OECD warnt vor Eskalation

Eine gemeinsame Abschlusserklärung des Ministertreffens wollte Ross in Paris nicht unterschreiben. Sicher auch, weil die übrigen Minister in dem Text den Protektionismus verurteilen und an die Herausforderungen des Klimawandels erinnern wollten. Den USA dürfte auch nicht gefallen haben, dass OECD-Generalsekretär Angel Gurría das Treffen in Paris nutzte, um vor einer Eskalation im Handelsstreit zwischen der EU und den USA zu warnen. Schon jetzt hätten die Spannungen vielerorts das "Vertrauen der Unternehmen beschädigt" und die Konsequenzen wären bei Gegenmaßnahmen noch gravierender.

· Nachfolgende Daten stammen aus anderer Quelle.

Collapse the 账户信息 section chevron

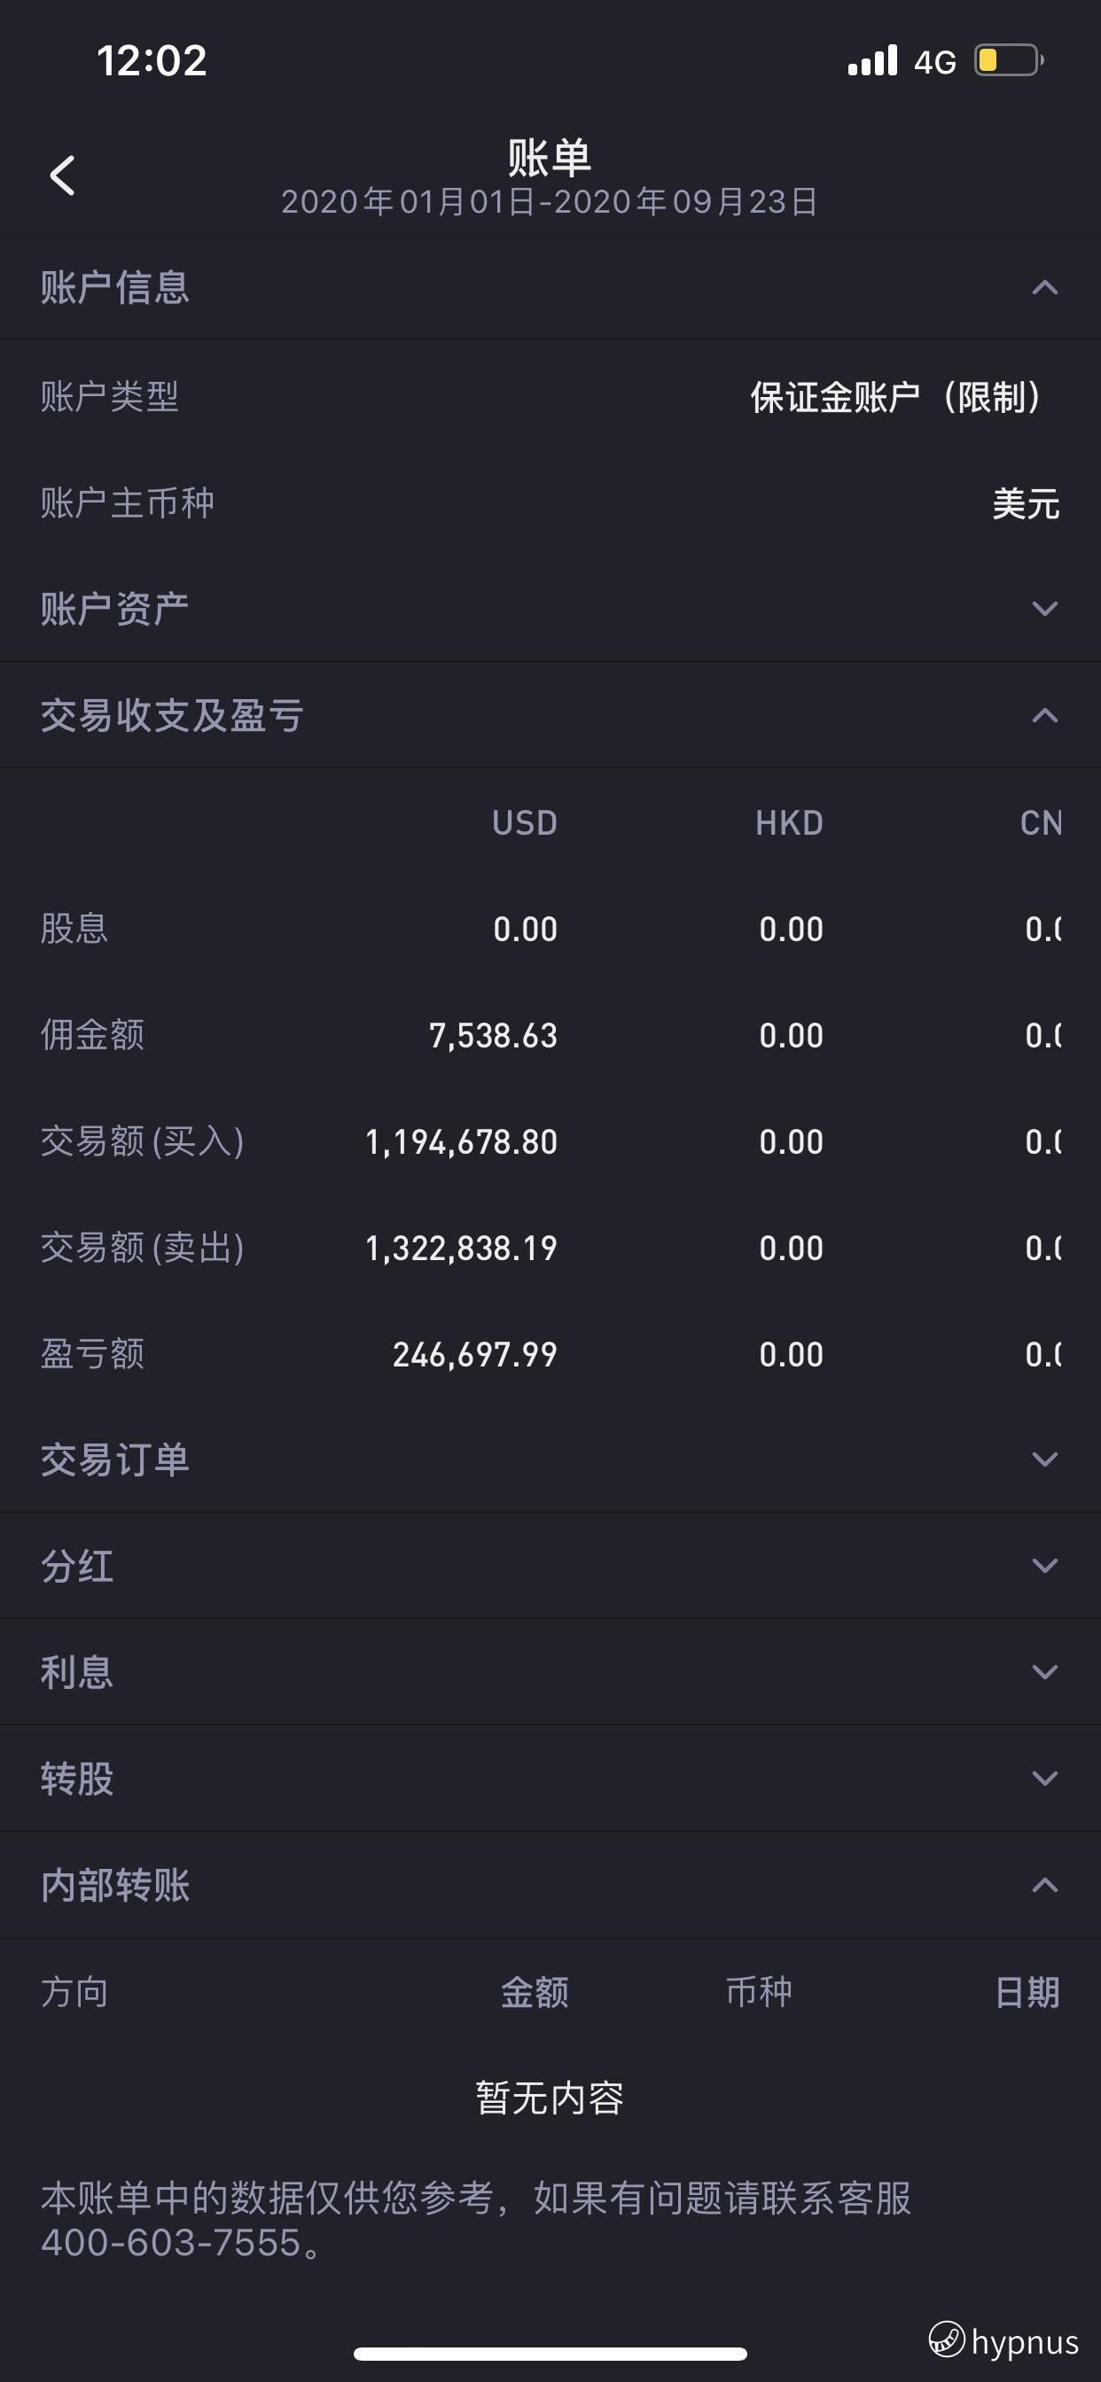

OECD-Ministertreffen: In den Augen der USA sinnlos Bild: Reuters/P. Wojazer

Sollten die US-Strafzölle auf Stahl- und Aluminiumimporte am 1. Juni in Kraft treten, wäre das für die Europäer wirtschaftlich durchaus ein Schlag. Die Europäische Union ist der weltweit zweitgrößte Stahlproduzent - 177 Millionen Tonnen Stahl werden hier pro Jahr hergestellt, das sind elf Prozent der weltweiten Gesamtproduktion. Deutschland ist der europäische Hauptexporteur in die USA. Es folgen die Niederlande, Italien, Spanien, Großbritannien und Schweden.

Es geht um viel Geld

Nach Angaben der EU-Kommission wurden 2017 aus Europa Stahl- und Aluminiumprodukte im Wert von 14 Milliarden Euro in die USA verkauft. Die angekündigten Strafzölle würden allerdings nicht alle gehandelten Produktgruppen betreffen. Gemessen an 2017 würden sie auf Stahlprodukte im Wert von 5,3 Milliarden Euro und Aluminiumprodukte im Wert von 1,1 Milliarden Euro erhoben.

Donald Trump begründet die höheren Zölle unter anderem mit dem europäischen und dabei insbesondere mit dem deutschen Handelsüberschuss. Die USA sind für Deutschland der größte Exportmarkt. Im Gegenzug werden aber bei weitem nicht so viele US-Waren nach Europa verkauft.

Trump wird nicht müde, dass immer wieder zu kritisieren: "Wir haben ein Handelsdefizit mit der Europäischen Union bei Waren im Wert von - schwer zu glauben - 151 Milliarden Dollar." Darunter seien 50 Milliarden für Autos und Autoteile.

Um diese deutlich höheren Summen geht es dann in der nächsten Runde, wenn der Handelsstreit zwischen der EU und den USA eskalieren sollte.